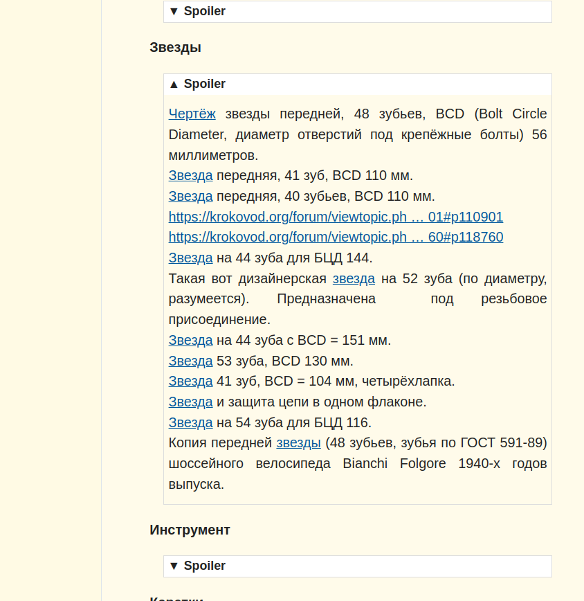
Task: Follow krokovod.org link ending in p110901
Action: (336, 217)
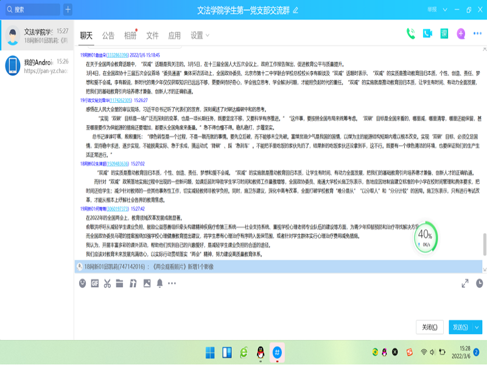Click the GIF sticker button
The image size is (487, 365).
click(95, 283)
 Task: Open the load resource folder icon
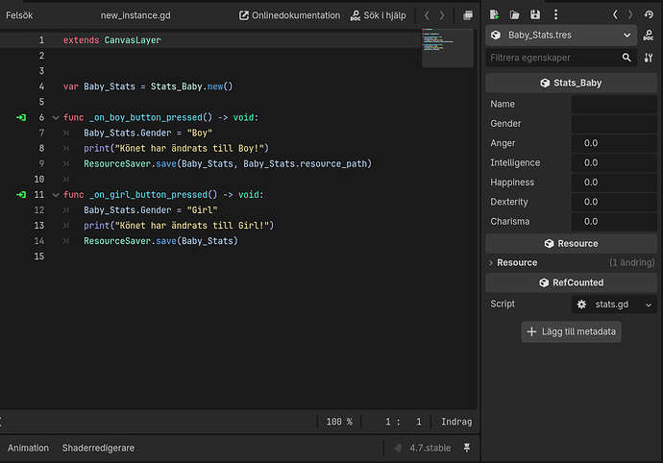tap(515, 14)
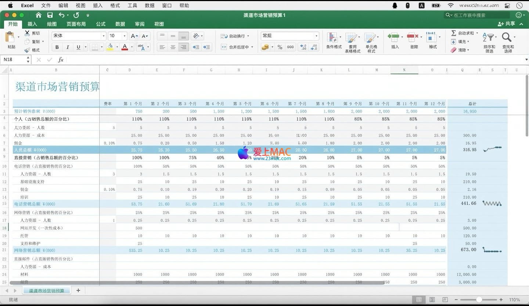The image size is (529, 306).
Task: Toggle Italic formatting
Action: pos(68,47)
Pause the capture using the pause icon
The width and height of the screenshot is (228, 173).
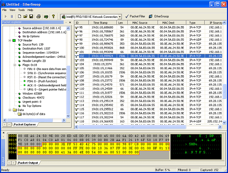pos(11,17)
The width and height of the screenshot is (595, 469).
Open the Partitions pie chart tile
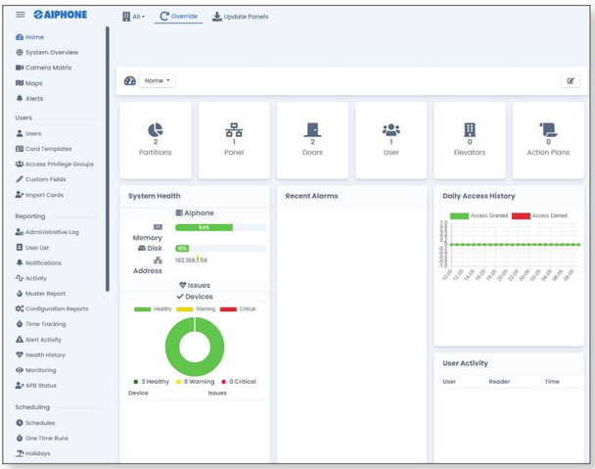point(156,139)
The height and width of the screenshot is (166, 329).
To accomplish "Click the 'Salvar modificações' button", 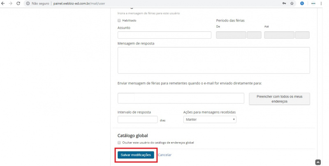I will (x=136, y=155).
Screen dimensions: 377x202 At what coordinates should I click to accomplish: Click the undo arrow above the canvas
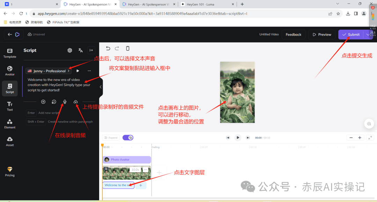coord(108,48)
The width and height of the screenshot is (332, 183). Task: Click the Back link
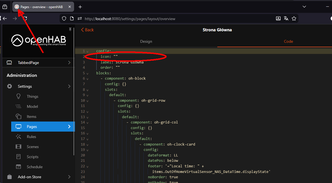tap(88, 30)
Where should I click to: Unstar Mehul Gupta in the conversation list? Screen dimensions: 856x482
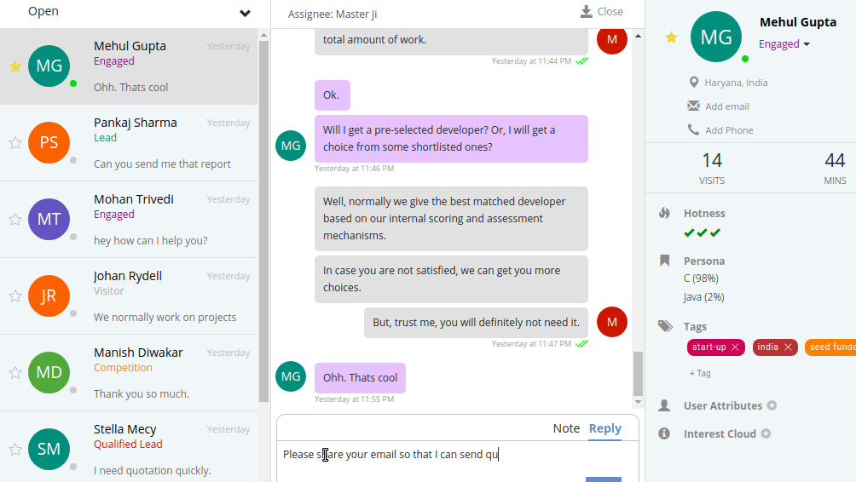[x=14, y=66]
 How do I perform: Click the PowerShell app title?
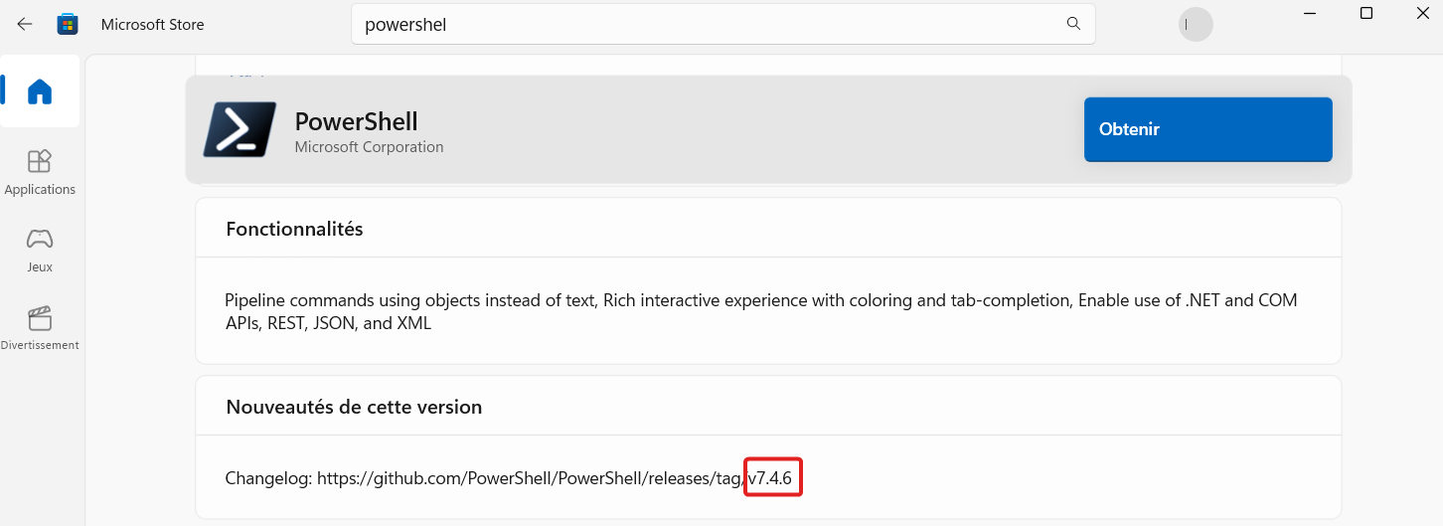356,121
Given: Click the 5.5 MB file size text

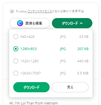Looking at the screenshot, I should [x=83, y=73].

====

* **WHAT NEEDS TO BE DONE**
Please restate, word for word, the lines from the one with "How do I perform: Click" through the final line of the material, both included, and omit the pictures.

* **PROBLEM SOLUTION**
 How do I perform: Click the PowerShell app title?
356,121
Given: Click the 5.5 MB file size text

Looking at the screenshot, I should [x=83, y=73].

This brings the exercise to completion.